I am too loud, I'm too quiet, never the perfect volume. I yell at home to be heard over the arguing and speak quietly at school to keep my privacy.
Not that we argue all the time. I think it's healthy. I have a good relationship with my family and I think it's because we put our feelings out there. When something bothers us, we say it.
I wish I was that way with other people.
I hate feeling disgusting after talking to someone. Last night, I may have said too much to someone I know and it made me feel dirty and incomplete. Like I maybe expected something more and instead I was weak for betraying my feelings.
I am a mess of expectations, disappointment, and weakness.
The more I try to understand my feelings, the harder it gets because there is so much my fucking mind is trying to keep from me.
I'm thinking about psychology. I never seriously considered it as a future job because I know a lot of people wanting to get into it. I don't like following other people.

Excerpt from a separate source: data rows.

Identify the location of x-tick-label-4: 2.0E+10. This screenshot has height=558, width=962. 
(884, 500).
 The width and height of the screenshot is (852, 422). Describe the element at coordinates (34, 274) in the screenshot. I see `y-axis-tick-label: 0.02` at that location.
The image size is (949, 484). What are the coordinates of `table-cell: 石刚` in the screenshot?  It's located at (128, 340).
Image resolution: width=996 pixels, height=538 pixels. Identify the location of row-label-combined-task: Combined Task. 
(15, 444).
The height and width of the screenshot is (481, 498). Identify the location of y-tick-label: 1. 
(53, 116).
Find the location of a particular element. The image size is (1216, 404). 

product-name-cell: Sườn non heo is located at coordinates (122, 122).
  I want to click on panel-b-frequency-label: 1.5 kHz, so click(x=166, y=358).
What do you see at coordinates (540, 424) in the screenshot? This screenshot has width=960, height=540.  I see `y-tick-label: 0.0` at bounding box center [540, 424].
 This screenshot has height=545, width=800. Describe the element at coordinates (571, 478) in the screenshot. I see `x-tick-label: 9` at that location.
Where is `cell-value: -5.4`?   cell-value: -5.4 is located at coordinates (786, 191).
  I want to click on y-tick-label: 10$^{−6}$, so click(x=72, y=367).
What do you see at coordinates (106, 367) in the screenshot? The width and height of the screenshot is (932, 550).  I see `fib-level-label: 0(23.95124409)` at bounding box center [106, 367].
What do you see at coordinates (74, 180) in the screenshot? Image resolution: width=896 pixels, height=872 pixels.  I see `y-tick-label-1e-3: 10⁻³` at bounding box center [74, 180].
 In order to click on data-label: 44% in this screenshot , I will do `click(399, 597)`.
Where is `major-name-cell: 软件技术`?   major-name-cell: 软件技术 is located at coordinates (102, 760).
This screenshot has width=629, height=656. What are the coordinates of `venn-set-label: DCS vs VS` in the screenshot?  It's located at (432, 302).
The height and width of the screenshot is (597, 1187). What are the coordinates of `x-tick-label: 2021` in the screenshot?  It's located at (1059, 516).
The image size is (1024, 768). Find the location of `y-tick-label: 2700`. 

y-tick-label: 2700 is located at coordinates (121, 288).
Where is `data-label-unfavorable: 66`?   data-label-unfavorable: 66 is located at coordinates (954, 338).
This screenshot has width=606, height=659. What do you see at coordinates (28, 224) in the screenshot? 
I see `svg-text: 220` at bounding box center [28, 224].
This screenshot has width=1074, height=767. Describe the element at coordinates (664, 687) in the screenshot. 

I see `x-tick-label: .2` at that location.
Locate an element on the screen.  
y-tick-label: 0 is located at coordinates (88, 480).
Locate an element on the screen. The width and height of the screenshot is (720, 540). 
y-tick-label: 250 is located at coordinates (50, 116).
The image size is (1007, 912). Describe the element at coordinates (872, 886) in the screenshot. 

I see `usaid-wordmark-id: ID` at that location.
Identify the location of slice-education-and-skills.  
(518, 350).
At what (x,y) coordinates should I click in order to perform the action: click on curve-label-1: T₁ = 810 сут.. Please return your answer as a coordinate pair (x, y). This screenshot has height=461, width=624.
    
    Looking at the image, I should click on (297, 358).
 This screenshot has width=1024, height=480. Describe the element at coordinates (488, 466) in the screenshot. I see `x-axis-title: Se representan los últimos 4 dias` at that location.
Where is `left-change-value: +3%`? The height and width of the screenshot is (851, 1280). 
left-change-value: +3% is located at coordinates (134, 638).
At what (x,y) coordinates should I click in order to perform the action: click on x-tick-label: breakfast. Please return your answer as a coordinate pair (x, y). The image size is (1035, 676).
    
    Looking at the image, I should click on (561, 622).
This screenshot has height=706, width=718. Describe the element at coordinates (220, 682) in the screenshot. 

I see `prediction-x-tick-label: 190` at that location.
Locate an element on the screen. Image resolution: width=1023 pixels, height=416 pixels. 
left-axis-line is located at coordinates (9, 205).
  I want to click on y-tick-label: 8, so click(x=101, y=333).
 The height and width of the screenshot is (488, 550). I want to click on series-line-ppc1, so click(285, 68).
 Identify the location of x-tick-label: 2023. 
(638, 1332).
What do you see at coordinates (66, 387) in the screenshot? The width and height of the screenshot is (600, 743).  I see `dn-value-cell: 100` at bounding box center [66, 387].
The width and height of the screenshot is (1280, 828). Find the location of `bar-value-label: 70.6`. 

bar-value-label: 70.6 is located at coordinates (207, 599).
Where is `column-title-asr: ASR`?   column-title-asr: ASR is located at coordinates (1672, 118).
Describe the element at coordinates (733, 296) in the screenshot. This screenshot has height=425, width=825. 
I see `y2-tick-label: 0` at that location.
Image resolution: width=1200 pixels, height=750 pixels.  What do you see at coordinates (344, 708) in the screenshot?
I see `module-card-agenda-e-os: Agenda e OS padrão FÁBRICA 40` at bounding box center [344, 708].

I am independent that way. I have to decide things for myself.
Now I'm thinking about it as a future for myself because it fascinates me and always has. I'm hoping Criminal Minds has not induced a phase in myself, but there is a good chance it has. I'm hoping all it has done is open up new ways of thinking.
But enough of that. Really, I think all I should focus on right now is opening up. I hate, hate, hate with a motherfucking passion how absolutely dirty and disgusting it makes me feel to tell people things.
Writing doesn't make me feel that way because you (if you're reading) have a choice. You don't need to fix it and you don't even need to listen. It makes me feel better if someone genuinely wants to read about my stupid feelings for whatever reason.
I can't rely on that, though. This is what makes me feel weak. I can't even do a normal, human thing. I wish that someone would come and rescue me and make me say the things I need to say but those kinds of people only exist in stories.
As much as I try to stay hooked on the depressing reality, my mind floats away and can't help hoping for the unreal.
And I guess that's all. I feel better than I did last night. The feelings of wanting to die faded, which means today will be as good as a day can get for me. That in itself is really sad, haha.
-Lists are one of my favorite things ever. I have lists of favorite books, TV shows, songs, quotes, and everything.
- I slept twelve hours today and it felt wonderful. I dreamt about eating tons of cookies. I haven't had a nightmare in quite awhile. I remember thinking, "I'm fat" in my dream but it made me so happy to wake up the next day because I tasted all those cookies and they weren't even real!!!
- I woke up and made myself a big breakfast with a big ass glass of ice coffee and watched what turned out to be my favorite episode of Criminal Minds. I know it's about murdering prostitutes but GOD IT WAS SO CUTE. Episode 11 of Season 2: "Sex, Birth, Death"
- I have plans to hang out with friends today. That makes me feel less empty. Maybe it will tether me to this world. God knows what will happen if or when I float away.
- If these are all good things and the day is so bright, why do I feel like it's so dark, I can't see a thing?
I will leave you with a poem I found on tumblr:
"I thought the feeling had gone away
I thought I was going to get a break for more than 3 days.
The shadows have been lurking in my ribcage since last night.
They're getting closer.
I can feel them clawing their way up from inside my stomach.
I can them resting, waiting behind my eyelids for a moment of
What if they spill over my bottom lashes
And my body shakes as they escape
Time and time again?
I wish I knew what they feed on,
So I could rid my body, my mind, my soul of everything
That makes them stronger,
So they could once again shrivel away to
I just want to have a clear mind -
Free from these dark, toxic creatures that are taking over and leave me
gasping for air late at night.
PS: I liked the poem (is it a poem? I don't know much about poetry) because I once compared my sadness and anger to creatures on my eyelids and I've never heard anyone else feel that way and that makes me feel connected. Most of the time, I am far away from the world and nothing can touch me. It's nice to feel like I belong.